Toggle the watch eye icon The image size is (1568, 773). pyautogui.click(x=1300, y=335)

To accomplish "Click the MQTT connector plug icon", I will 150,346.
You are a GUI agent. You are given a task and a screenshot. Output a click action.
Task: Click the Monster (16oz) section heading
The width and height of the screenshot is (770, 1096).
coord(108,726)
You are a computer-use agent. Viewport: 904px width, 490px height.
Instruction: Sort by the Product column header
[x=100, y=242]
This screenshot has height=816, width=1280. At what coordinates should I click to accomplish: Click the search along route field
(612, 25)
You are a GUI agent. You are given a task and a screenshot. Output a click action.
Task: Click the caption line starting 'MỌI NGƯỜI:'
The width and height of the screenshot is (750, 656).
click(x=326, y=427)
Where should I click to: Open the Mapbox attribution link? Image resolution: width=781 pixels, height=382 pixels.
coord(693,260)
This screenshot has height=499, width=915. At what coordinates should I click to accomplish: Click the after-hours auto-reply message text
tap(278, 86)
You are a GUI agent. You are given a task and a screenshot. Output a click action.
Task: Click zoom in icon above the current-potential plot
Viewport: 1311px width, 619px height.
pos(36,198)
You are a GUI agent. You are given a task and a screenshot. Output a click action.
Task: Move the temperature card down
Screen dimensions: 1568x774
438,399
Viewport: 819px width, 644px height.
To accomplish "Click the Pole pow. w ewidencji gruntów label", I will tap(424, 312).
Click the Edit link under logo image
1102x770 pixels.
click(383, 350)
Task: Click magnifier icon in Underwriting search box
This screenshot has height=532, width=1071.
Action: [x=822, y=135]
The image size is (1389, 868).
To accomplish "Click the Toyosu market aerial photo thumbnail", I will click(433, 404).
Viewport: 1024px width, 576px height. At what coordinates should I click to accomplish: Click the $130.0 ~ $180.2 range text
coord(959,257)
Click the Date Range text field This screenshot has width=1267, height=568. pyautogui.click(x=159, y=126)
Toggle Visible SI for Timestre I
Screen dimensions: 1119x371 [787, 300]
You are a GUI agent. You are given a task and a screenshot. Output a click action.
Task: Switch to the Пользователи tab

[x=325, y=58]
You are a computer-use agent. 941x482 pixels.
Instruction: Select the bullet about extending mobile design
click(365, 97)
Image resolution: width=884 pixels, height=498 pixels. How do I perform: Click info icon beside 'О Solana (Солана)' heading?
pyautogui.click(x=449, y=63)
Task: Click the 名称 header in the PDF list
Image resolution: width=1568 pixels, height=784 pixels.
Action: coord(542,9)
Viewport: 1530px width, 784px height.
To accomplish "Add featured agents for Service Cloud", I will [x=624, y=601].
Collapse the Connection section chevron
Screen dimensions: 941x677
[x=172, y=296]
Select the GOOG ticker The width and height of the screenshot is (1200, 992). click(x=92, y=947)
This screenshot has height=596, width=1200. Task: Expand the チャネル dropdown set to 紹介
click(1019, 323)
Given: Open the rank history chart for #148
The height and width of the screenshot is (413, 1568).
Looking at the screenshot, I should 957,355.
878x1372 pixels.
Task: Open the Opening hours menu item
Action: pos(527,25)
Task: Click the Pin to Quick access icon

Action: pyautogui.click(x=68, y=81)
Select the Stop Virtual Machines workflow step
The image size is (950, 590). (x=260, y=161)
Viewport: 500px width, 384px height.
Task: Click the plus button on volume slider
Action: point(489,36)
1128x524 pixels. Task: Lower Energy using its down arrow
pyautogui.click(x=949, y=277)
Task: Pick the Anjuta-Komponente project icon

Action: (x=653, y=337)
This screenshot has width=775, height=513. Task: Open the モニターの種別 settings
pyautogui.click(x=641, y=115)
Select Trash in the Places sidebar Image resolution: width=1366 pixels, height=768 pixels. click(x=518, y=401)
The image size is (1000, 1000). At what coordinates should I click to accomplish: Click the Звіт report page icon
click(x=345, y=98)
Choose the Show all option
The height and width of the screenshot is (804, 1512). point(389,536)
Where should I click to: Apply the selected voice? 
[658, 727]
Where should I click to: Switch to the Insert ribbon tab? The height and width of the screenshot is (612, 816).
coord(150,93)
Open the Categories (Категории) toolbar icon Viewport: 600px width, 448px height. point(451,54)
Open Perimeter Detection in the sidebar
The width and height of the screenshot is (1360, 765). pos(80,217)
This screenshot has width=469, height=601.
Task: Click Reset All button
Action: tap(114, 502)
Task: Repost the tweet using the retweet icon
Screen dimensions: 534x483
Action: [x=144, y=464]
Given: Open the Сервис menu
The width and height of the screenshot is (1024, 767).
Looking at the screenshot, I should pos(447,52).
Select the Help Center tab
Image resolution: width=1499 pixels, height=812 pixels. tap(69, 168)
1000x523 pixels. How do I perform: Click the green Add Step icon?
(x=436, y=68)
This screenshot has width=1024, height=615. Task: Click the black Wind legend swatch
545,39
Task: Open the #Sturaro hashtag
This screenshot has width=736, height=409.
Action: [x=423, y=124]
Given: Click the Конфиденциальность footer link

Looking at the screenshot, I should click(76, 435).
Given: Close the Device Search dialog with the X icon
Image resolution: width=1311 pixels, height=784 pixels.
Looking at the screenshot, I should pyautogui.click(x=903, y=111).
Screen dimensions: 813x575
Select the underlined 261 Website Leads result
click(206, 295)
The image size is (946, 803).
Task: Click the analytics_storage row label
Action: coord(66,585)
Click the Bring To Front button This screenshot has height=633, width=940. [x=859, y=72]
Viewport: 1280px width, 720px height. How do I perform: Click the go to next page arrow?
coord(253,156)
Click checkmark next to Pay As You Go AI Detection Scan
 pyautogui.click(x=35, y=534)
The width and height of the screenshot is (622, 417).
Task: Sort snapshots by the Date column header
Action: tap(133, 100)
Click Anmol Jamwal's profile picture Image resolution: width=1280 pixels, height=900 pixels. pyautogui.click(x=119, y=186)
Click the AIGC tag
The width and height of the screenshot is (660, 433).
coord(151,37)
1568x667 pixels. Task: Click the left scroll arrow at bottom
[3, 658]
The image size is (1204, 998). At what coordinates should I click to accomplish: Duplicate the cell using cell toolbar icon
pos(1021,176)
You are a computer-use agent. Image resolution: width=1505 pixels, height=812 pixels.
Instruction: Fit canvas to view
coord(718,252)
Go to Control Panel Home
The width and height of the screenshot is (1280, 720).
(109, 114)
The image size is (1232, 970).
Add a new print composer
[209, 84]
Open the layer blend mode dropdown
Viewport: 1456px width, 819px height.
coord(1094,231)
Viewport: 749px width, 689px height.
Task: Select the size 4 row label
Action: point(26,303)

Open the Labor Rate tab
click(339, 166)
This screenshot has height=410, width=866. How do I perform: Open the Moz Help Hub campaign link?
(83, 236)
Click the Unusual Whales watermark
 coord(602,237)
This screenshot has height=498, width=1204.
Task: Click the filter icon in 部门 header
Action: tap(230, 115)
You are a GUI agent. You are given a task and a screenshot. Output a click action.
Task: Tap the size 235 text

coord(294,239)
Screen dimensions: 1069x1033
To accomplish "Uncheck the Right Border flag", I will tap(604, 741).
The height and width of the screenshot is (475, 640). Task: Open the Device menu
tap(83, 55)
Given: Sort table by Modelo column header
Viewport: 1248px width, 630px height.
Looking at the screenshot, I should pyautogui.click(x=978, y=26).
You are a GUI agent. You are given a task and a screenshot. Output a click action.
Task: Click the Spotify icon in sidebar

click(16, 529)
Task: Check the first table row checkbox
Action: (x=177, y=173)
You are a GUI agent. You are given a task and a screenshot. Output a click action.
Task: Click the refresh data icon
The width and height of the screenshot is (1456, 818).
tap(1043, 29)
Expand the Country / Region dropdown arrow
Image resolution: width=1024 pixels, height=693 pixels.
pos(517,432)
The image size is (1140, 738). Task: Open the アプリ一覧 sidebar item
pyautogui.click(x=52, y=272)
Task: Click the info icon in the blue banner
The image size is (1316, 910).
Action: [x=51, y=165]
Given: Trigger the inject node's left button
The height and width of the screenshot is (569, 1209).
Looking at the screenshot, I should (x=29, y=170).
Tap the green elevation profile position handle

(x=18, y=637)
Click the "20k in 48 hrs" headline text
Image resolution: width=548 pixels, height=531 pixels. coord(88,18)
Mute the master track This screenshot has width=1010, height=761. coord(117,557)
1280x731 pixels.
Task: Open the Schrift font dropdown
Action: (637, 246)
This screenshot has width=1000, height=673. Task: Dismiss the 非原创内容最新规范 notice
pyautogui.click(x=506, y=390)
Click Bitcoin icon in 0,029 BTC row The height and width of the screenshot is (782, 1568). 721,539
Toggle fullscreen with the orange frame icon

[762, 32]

■ Problem details ■
Can you find every line in the records above that contains the word "Toggle" and copy each one out?

■ Solution to the problem ■
Toggle the watch eye icon The image size is (1568, 773). pyautogui.click(x=1300, y=335)
Toggle Visible SI for Timestre I
Toggle fullscreen with the orange frame icon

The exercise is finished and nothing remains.